28. A tickbox form was appended to the Notice of Proposal for the Appellant to select his choice of mode of making representations. The Appellant returned the completed form selecting the box: “ I wish to make written representations followed by oral representations .” He also ticked the box to request oral representations by video link. The form is undated, but it was clearly received by NTSEAT before the adjudication decision because of their attempts to organise a hearing. Indeed, it is undisputed that the Appellant requested an oral hearing within the required timescale.

29. On 20 May 2025, the Appellant submitted his written submissions by email to NTSEAT. On 29 May 2025 NTSEAT confirmed by email to the Appellant that his information was ready to be sent to the Adjudicator and asked the Appellant if he was happy for it to be sent before the close date of 2 June 2025. The Appellant replied by email on 30 May 2025 saying: “We have submitted our full reply and would be grateful if you could forward it to the adjudicator.”

30. An adjudication on the written representations was undertaken by the Lead Adjudicator to NTSEAT on 18 June 2025. The Adjudicators’ report summarises the Appellant’s written representations. The Decision to issue a Warning Order was taken by a Senior Manager within NTSEAT whose ‘Notification of decision to issue a Warning Order’ is appended to the Warning Order dated 27 June 2025.

31. The ground of appeal under section 7(1) (a) is against the Respondent’s decision to issue the Warning Order.

32. Once the Appellant exercised the right to make oral representations, the hearing provisions within paragraphs 3 to 5 of Part I to Schedule 2 to the Act were triggered. Having received the notice under paragraph 2(3)(b), the requirement within paragraph 3 was that the lead enforcement authority “shall give the person affected not less than twenty-one days’ notice, or such shorter notice as the person affected may consent to accept, of the date, time and place at which his representations will be heard.”

33. In an email to the Appellant on 10 July 2025, Ms Farrar referred to the Adjudicator on 3 June 2025 having offered six options for oral representations and invited the Appellant’s Solicitor to reply with other options for dates if none were suitable. This was chased on 9 June 2025, and no response was received by the date of adjudication. Copies of these emails were not provided in the bundle.
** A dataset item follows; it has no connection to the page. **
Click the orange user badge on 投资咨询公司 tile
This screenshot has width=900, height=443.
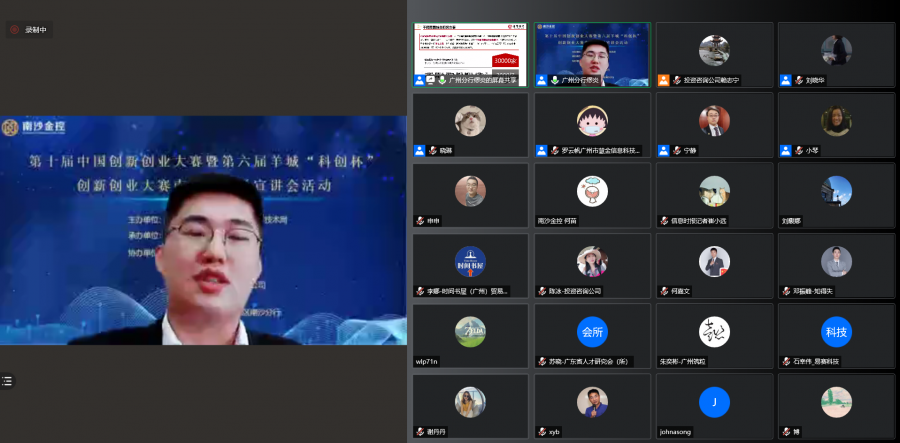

Nevertheless, and notwithstanding the absence of a reply, no notice was given of the date, time and place at which the Appellant’s oral representations would be heard.

34. Therefore, there was non-compliance with paragraph 3 of Part I to Schedule 2 to the Act . There was also a failure to “arrange for the oral representations to be heard” as required by paragraph 2(3) of Part I to Schedule 2. These breaches amounted to a procedural defect.

35. The Tribunal’s attention turned to a consideration of the effect of that flaw. In the Tribunal’s judgement the defect was material because NTSEAT may have come to a different outcome had it heard the Appellant’s oral representations.

36. The Tribunal has wide discretion within section 7(2) of the Act to give such directions for disposing of the appeal as it thinks fit. The Tribunal dismissed the option of proceeding to hear the full merits of the appeal regardless of the defect. We were satisfied that it would be procedurally unfair to the Appellant to do so for the reasons given by Mr O’Hare. The Appellant was entitled to be heard by the lead enforcement authority with a subsequent right of appeal to the Tribunal. Continuing to hear the full merits, would not cure the procedural defect.

37. It would similarly be unfair to the Respondent to quash the decision to issue the Warning Order based on the procedural defect when it is capable of being remedied by lesser means.

38. Ms Farrar expressed concern that there could be delaying tactics in agreeing a hearing date if the decision is remitted. That should not be cause for concern when applying the notice requirements of paragraph 3 of Part 1 to Schedule 2 of the Act .

39. The conclusion reached was that the only fair option to both parties is for the Tribunal to remit the decision to issue a Warning Order back to the lead enforcement authority for the Appellant’s oral representations to be heard and for the decision to be re-taken. To that limited extent, the appeal is allowed.